Boston, MA 04/09/2014 (wallstreetpr) – Having sent its last CEO Steve Bennett packing because of underperforming, the security software vendor company, Symantec Corporation (NASDAQ:SYMC) has had to contend with the investor activists sniffing at its heels. They would take every chance to buy their way into the management and change the management as per their wish. There has been a call for the company to break up into its parts in the past few years. The immediate concerns are to avoid any major management shuffle that could result in the demand for a quick profit without any consideration for the long term interests of the company.
Leading Incidents
The sequence of incidents that led to this situation began with the sudden and abrupt firing of its CEO. He had assumed office only two years ago and had managed to trim its costs and faced loss of its markets. Symantec Corporation (NASDAQ:SYMC) was showing no signs of improvement, and this sudden decision was a direct result of the decline in the overall profitability of the company.

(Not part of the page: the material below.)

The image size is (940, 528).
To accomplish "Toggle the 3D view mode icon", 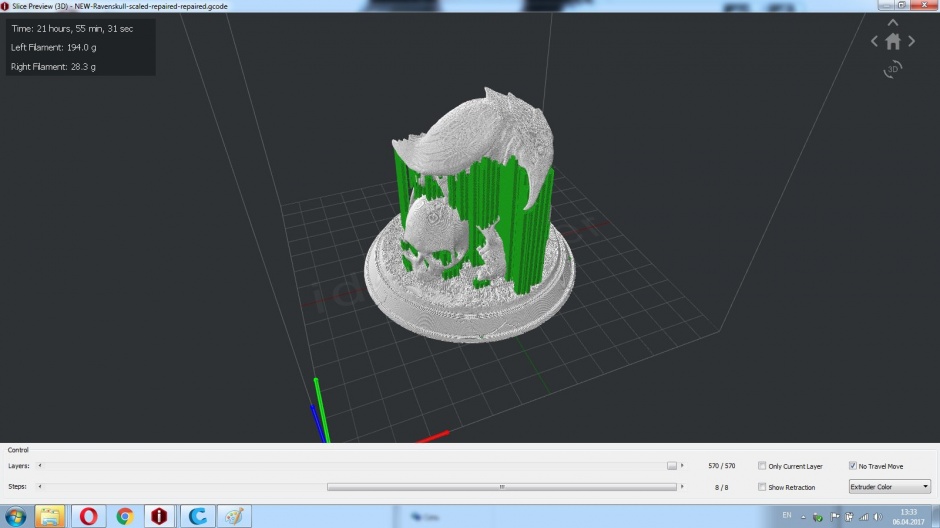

Bennett was brought in to turn around the company after his predecessor left it at a 1% growth with no improvement prospects. But his actions were not yielding any radical results and so he was shown the way out.
Assistance from Banks
The company has apparently hired JP Morgan to help it craft its future course while it looks for a new CEO. It is not an easy task with Symantec Corporation (NASDAQ:SYMC)’s record of firing its top executives. This is usual practice in times of stress that it hires investment banks to provide the necessary direction in the interim. It will not be a good sign for the stakeholders, and there is a definite increase in loss of popularity among them. Symantec Corporation (NASDAQ:SYMC) is currently trading close to $20.58.